I have been collecting and cleaning Venus Fly Trap seeds from the garden for the last several weeks. I removed about 1/5 of the seed heads and left the remainder to self sow. I ended up with 5.7 grams of seeds. These will be divided between planting in the greenhouse, tissue culture cloning, some stored with a seed bank. The remainder placed strategically back in the garden. While it will be several years to see the full results of the harvest of 2013. I think we are off to a good start. I have ordered several 100 other carnivorous plant seeds and they too will be put in the greenhouse for germination. I have taken a fancy to Sundews as well and will replant those as well.
So here is the new greenhouse that I raise most of my carnivorous plants in. It is still unfinished as there is more shelves to install. But it is amazing just how many plants you can fit in a 6x8ft space. This weekend the pavers will be installed and the rest of the shelves and plants will be moved in. So far the cost is affordable under $500.00.
Next addition will be a solar powered drip irrigation system running from my rain barrels
Poaching carnivorous plants seems to be at an all time high this season.

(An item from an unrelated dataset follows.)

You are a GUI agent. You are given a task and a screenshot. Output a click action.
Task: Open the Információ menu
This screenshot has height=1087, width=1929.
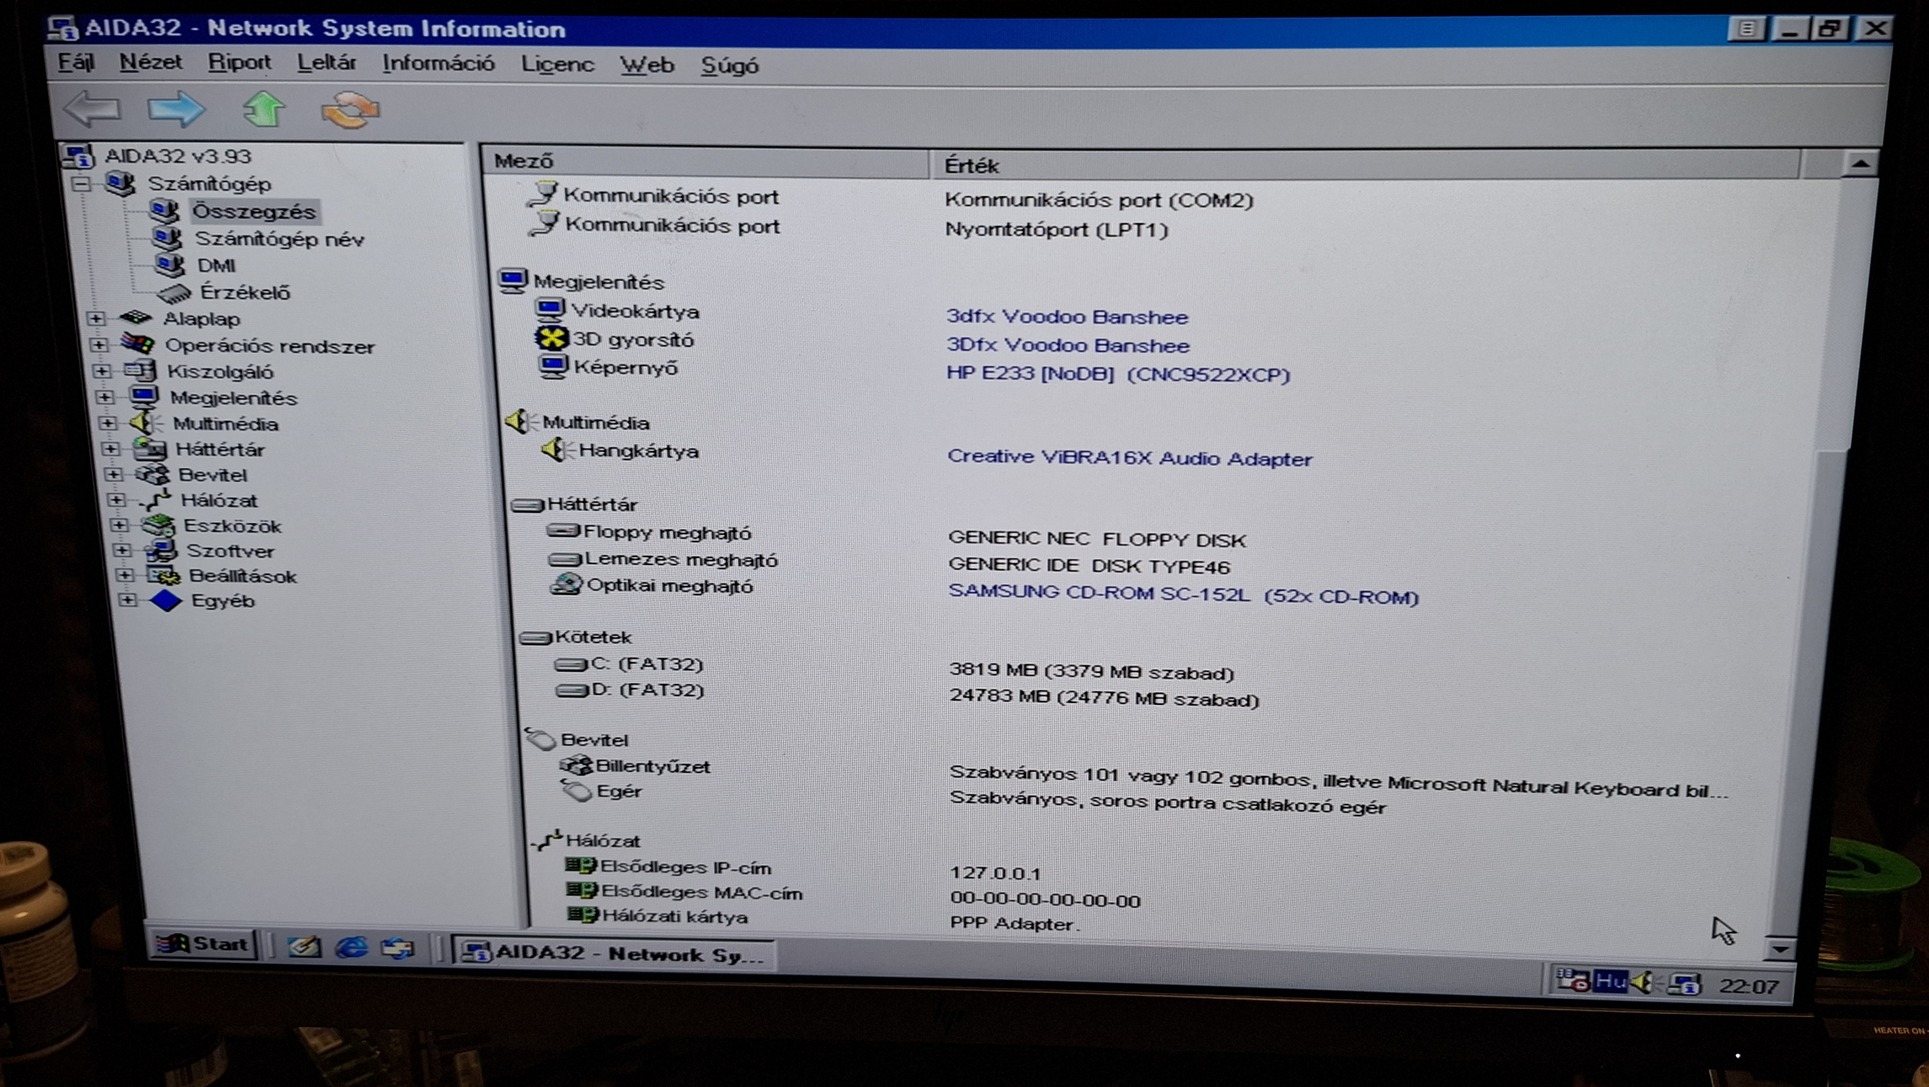click(x=438, y=64)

Sadly there is a market for them and they are stolen out of the wild for so little money. Please do not purchase them at roadside stalls or flea markets. If you want one, buy cultivated plants. Most big box stores will have them. All the carnivorous plants we use in our educational programs come directly from growers. I purchase most of my plants for our programs and for my own collection from a great nursery in Ashland, Oregon named http://www.flytrapcare.com
Matt and Leah Miller have some of the best plants in the business. Their warm and friendly attitude is most welcoming for beginner growers and you can be sure of a great products and wonderful personal service. They have your typical flytraps, as well as plants for the collector.
Welcome to the new blog, Cape Fear Carnivores. Here you will find information about the Stanley Rehder Carnivorous Garden and the plants and people that call it home.
We are located In Wilmington, NC, which is the center for the only native habitat for Dionaea muscipula or the Venus Fly Trap. Please look at the preceding blogs for information on Stanley Rehder and his lifelong love and support of carnivorous plants. While Stanley no longer walks among us, one only has to visit his garden to feel his presence and legacy.
Working in cooperation with the North Carolina Coastal Land Trust, the City of Wilmington and Cape Fear Community College it is my role to help facilitate the protection of carnivorous plants and their ecosystems. While the Rehder Garden is the focal point for many of our efforts we also have been, and will continue to provide other educational opportunities locally and regionally for school children and adults. The CFC blog will provide regularly updated information about carnivorous plants, events, and activities. Within this blog you will get the chance to meet growers, both professional and hobby, and delve into the latest news and information about this unique world of carnivorous plants.
Cape Fear Community College
We had a great clean-up day at the Rehder Garden on Friday the 21st. Ken Well and his Landscape Class and our Geology class all pitched in to clear overgrowth from the garden in preparations for the upcoming planting of new carnivorous plants. Within 3 hours they had carefully removed the overgrowth that would have taken me a week of long days to do alone. Many thanks to our new supporters of the Rehder Garden.